To help NASA assemble a team for a three-year mission to Mars, Communication Prof. Leslie DeChurch and McCormick Prof. Noshir Contractor are working with a global team of researchers to develop a predictive model of group performance, which anticipates conflicts and communication breakdowns among astronauts based on their personality traits.
The research found that people with a good sense of humor tend to do better in the simulation, while overly self-focused and narcissistic crew members can lead to group dysfunction, DeChurch said. The analysis of different prototypes of teamwork will improve NASA’s selection program for future missions, she said.

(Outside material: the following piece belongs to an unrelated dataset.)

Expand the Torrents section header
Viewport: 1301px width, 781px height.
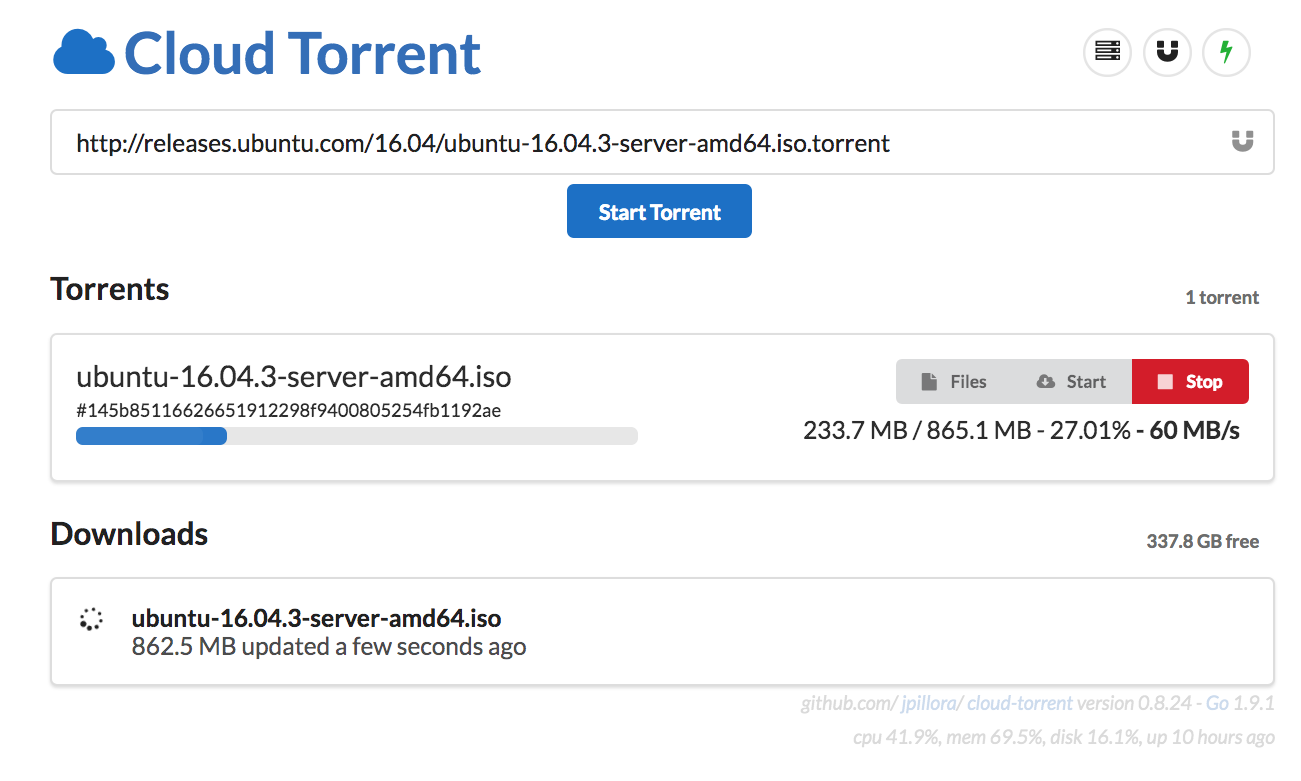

DeChurch said space travel is “almost like a group marriage,” making cooperation essential to mission success.
“When you are on a long-distance space mission, not only can you not get away from problems, but you are relying on everybody in your team to help you mitigate some of the challenges that you are facing personally,” she said.
To create the model, Contractor, who is also a Kellogg and Communication professor, said the team analyzed transcripts of conversations during a space mission in 1973 — the Skylab mission — during which crew members turned off communication with ground control in protest of a demanding schedule. Noshir said the team applied textual analysis to the transcripts from Skylab to try to understand the cause of the strike.
Michael Schultz, an NU postdoctoral researcher involved in the study, said the team found that the crew members in Skylab were deliberately hiding information from mission control. Schultz said he concluded that, to succeed, astronauts need more unscheduled communication with each other and with ground control.
“Whether it was a medical update or some kind of mission operation, every (interaction) was scheduled down to the minute,” Schultz said, speaking about Skylab. “What the research suggested is that (astronauts) need more venues for unscheduled discussions, because that’s where the astronauts can bring up problems they’ve encountered.”
Contractor said the team also collected data from the Human Experimentation Research Analog at Houston’s Johnson Space Center, a habitat designed to simulate life in space. Contractor said analog astronaut crews lived in confined spaces for 45 days, completing mock missions with isolation, sleep deprivation and communication delays which mimic real space travel.
After the experiment, DeChurch said the team observed that space crew dysfunction usually appears during the third quarter of an analog mission, a time when subgroups emerge and people struggle to get along. In one case, DeChurch said, a male analog participant developed an affection toward a female, which made her uncomfortable and caused animosity among the group.
“No one metaphorically or physically killed one another in the simulation,” Contractor said. “But they have very strong feelings, almost like a reality television show.”
By asking analog astronauts questions about their interpersonal relationships, Contractor said the team was able to build computational models that can predict potential conflicts among crew members.
Contractor said the team is also expanding the experiment to the SIRUS analog in Moscow, in which two Americans and four Russians will undertake a 120-day fictional mission.
While DeChurch said the team has already been able to draw some conclusions, it’s still in the process of conducting more tests.
“Everyone in the world wants to get together to see what we can do,” said Contractor. “The idea that we might become an interplanetary species is just so fascinating.”